Because of the changing nature of today's business environment, many organizations are realizing the need to revise their performance management systems, so you'll likely experience a range of models and systems over the course of your career. As a manager, you'll need to utilize the current system in place at your organization, but I think it's always a good idea for you to stay informed about best practices in performance management because it can guide how you implement your organization system or even how you advocate for needed change. Some of my favorite sources of information are the Human Resources Leadership Council, the Society for Human Resource Management, Harvard Business Review, and Bersin by Deloitte.

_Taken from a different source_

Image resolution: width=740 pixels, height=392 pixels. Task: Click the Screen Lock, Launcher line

I list all of these in the exercise files for this course, but an online search will show you many good sources of information. To be an effective manager, I recommend that you use the following strategies: First, become informed about your organization's process for performance management, and do so as early as you can. If they offer training, attend it right away. Many managers wait until they must complete an annual review, but that's actually 12 months too late. Performance management is something you should be doing every week with all of your employees, if they don't offer a training or if you still have questions, make an appointment with the appropriate person in HR.

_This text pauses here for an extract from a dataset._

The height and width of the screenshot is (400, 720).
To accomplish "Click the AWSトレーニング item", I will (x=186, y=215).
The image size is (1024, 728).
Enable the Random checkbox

Ultimately, the performance process offers legal protection to both the employees and the organization. The manager is the person responsible for implementing it appropriately and accurately, no pressure or anything. Second, create your own method for organizing key information, consider how you'll track and measure each employee's progress throughout the year, perhaps design your own form for one-on-one meetings or agendas for team meetings that helps you align the day-to-day work with performance management.
Be sure to explore the features that an online system might offer you or other online tools that can help you. Third, be transparent with your employees, share with them all you can about the process, discuss how and when their performance will be assessed, how you'll support them in being successful, and how it relates to compensation and career opportunities, no employee should ever be surprised during their annual review. I recommend doing this in a group setting so that everyone hears the same thing at the same time.
It not only saves you from repeating yourself, it also helps the team know that they're all held to the same process and standards. In the rest of this chapter we're going to look at more parts of the performance management process and how you can use various tools to maximize your success as a manager.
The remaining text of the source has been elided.